Le distributeur sort ce 18 mars le premier long d’Anthony Déchaux, dans un contexte de tensions agricoles exacerbées où le film a toute sa pertinence.
Dans La Guerre des prix, Ana Girardot incarne une fille d’agriculteurs devenue acheteuse pour une centrale de la grande distribution, afin d’y défendre la filière bio et locale. Si le film navigue entre deux mondes, agricole et industriel, c’est en partant de ce dernier qu’Anthony Déchaux a eu l’idée du projet : « J’ai travaillé pendant plusieurs années en entreprise, donc cet univers m’est familier et m’intéresse. Un jour, quelque temps après avoir bifurqué vers le cinéma, je me suis retrouvé à un séminaire annuel des acheteurs dans une enseigne de grande distribution. Un dirigeant a introduit la journée en disant : “Si on est là aujourd’hui, c’est pour savoir qui sont les requins, et qui sont les requins tueurs. Car nous voulons uniquement des requins tueurs”. À partir de là, j’ai eu envie de creuser le sujet. » Le réalisateur, déjà au fait des négociations commerciales annuelles – période où les fournisseurs et les distributeurs déterminent les conditions de vente de l’année à venir –, a alors entamé un travail d’enquête : « C’est un sujet qui touche tout le monde : nous voulons tous des prix bas quand nous faisons nos courses, mais personne ne connaît vraiment l’envers du décor. »
Anthony Déchaux a conçu son film comme un thriller, et passé un an à l’Atelier Scénario de la FEMIS. À sa sortie, il rencontre la productrice Laurence Méoc (Les Films de Jeanne) qui part à la recherche de financements. Et si cette étape est, théoriquement, compliquée pour les premiers longs, ici elle ne l’a pas été : « Nous avons obtenu l’aide au développement du CNC pendant l’écriture, puis, en janvier 2024, nous avons eu un rendez-vous avec Michel Saint-Jean [fondateur et dirigeant de Diaphana, ndlr.] qui a eu l’audace de nous suivre, raconte la productrice. Entre-temps, Aurélie Trouvé-Rouvière nous a rejoints en tant que coproductrice. » Concernant le choix des acteurs, le réalisateur explique avoir cherché des figures jeunes pour incarner ce milieu, loin des caricatures : « Ana Girardot et Julien Frison illustrent cette génération qui reprend l’exploitation familiale avec une façon différente d’envisager leur métier. » Le tournage débute finalement début janvier 2025, entre l’Île-de-France et la Normandie, et la post-production termine sept mois après, en août.

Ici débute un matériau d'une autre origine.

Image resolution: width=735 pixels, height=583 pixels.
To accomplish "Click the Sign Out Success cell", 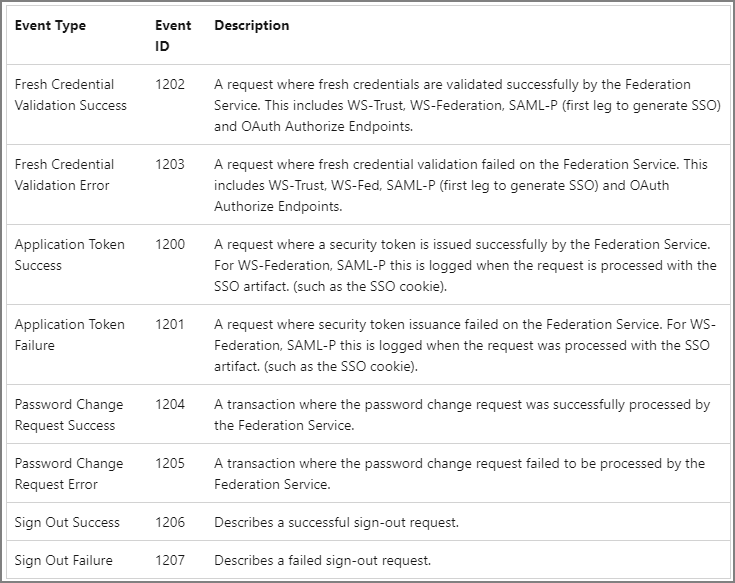I will [x=67, y=523].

La date de sortie, fixée au 18 mars, s’inscrit pleinement dans une actualité riche, entre la conclusion des négociations commerciales fin février, et celle du Salon de l’Agriculture le 1er mars. Ces deux événements devraient constituer d’importantes « caisses de résonance » pour le film, qui pourra aussi bénéficier du Printemps du Cinéma du 22 au 24 mars. Le contexte agricole est également émaillé de nombreuses manifestations d’agriculteurs ces derniers mois, accentuées par la dermatose nodulaire ayant conduit à l’abattage de nombreux bovins. Une situation qui, pour Anthony Déchaux, peut « porter » La Guerre des prix, car ce sujet « concerne toute la population » : « J’ai le sentiment que c’est une question qui, peu importe le statut social ou l’opinion politique, fait consensus. Et le film le traite de manière atypique : ni du point de vue de l’agriculteur, ni du monde de l’entreprise, mais via la confrontation de ces deux univers ce qui, je pense, n’a pas encore été filmé, et peut éclairer les spectateurs sous un angle peu évoqué dans les médias. »
Diaphana voit les choses en grand, avec une sortie autour des 300 copies ; « Bien que ce soit un premier long métrage, nous avons de fortes ambitions », confirme Pénélope Lecouffe, programmatrice province. Tous types de salles sont ainsi visées, indépendantes comme circuits, UGC ayant même attribué au film son label UGC Découvre. Côté médias, le distributeur a obtenu des partenariats avec ICI – ex France Bleu –, France Télévisions, Le Parisien et la marque Les Indés d’AlloCiné. Concernant le hors-média, Diaphana collabore avec l’agence Citizen 7 qui va « mobiliser des paroles d’experts » et travailler à l’organisation d’avant-premières avec débats. Le film a déjà été présenté à l’occasion de plusieurs séances, notamment auprès des exploitants lors de la convention du distributeur le 18 novembre dernier, ainsi que lors des dernières Rencontres de Bretagne, à chaque fois en présence d’Anthony Déchaux. La Guerre des prix est également passé par le Festival international du film politique de Carcassonne ou encore le Arcs Film Festival, et fera aussi l’objet d’une quinzaine de dates en tournée province avec son équipe.